Aglietti believes patients who contact him are "true pioneers," he said. "(They're) going off the medical grid. That most doctors have no idea of this therapy. In fact, they've never seen a hookworm."
Aglietti, who calls himself a gastrointestinal ecologist, takes clients across the border where he gives them a band aid to put on their arm.
On the gauze on the band aid, there is hookworm larvae.
Scots said he experienced some itching where the band aid was, which he understood, was the larvae making their way into the blood stream.
What happens next is the hookworms then travel from the blood stream into the lungs, where once there, causes the patient to naturally cough. Patients then cough the microscopic helminthes up into the throat, then swallow them, and this is how hookworms get to the intestines, where they latch on, and they begin to mature.
Wade got her hookworms directly from a business in Santa Cruz. The business, Autoimmune Therapies, is run by Jasper Lawrence, who guarantees infection for three years if you buy the helminthes through him. One dose costs $3,900.

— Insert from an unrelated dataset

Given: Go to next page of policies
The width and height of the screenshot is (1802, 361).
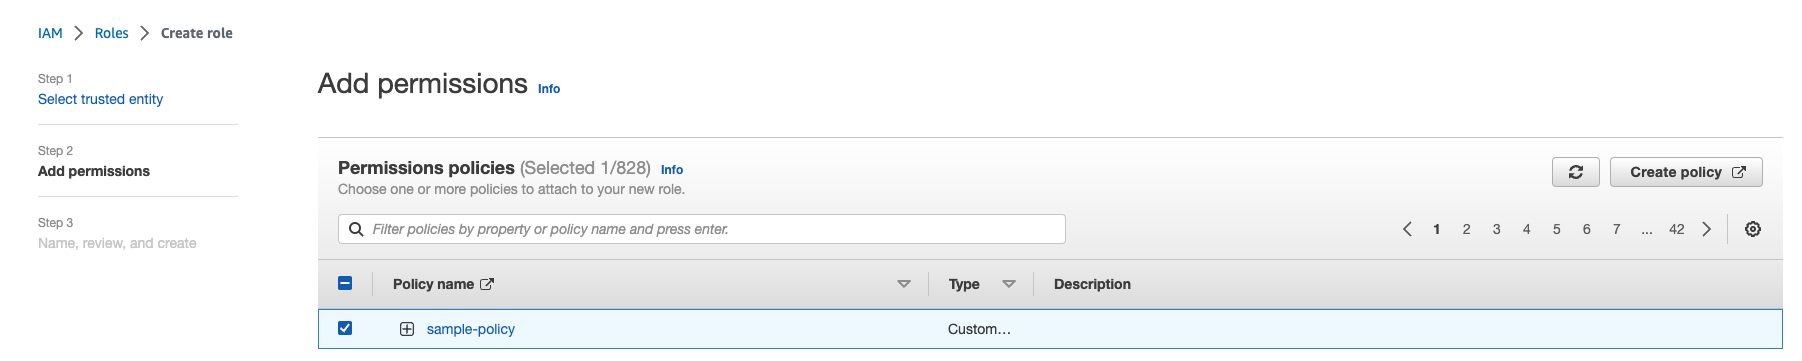Looking at the screenshot, I should tap(1706, 229).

Both Richards and Wade say they didn't have to wait long to feel relief.
Richards explained waking up and the pain suddenly gone. For Wade, she needed to be reinfected, but today said she can eat foods that patients with Crohn's could never eat: pizza & Thai food for example.
And, while helminthes therapy is not regulated by the FDA, Dr. Terdiman admits he is an interested observer in all this.
"It's not a therapy that I can officially endorse or condone," Dr. Terdiman said. "But at the same time, there is a growing body of science that suggests that this makes some sense. It's not a crazy idea."
Some believe the therapy may help a whole host of immunological diseases, including asthma, allergies, even multiple sclerosis. But the hard evidence is lacking.
Wade believes it's because no one is willing to fund research involving helminthes. She said few researchers are looking into hookworms as therapy, and that she's not willing to wait for the results.
"The options we have are just so pitiful, and when millions are spent for the options, and then not put any money into this research, I mean I'm not frustrated, I'm extremely angry," she said.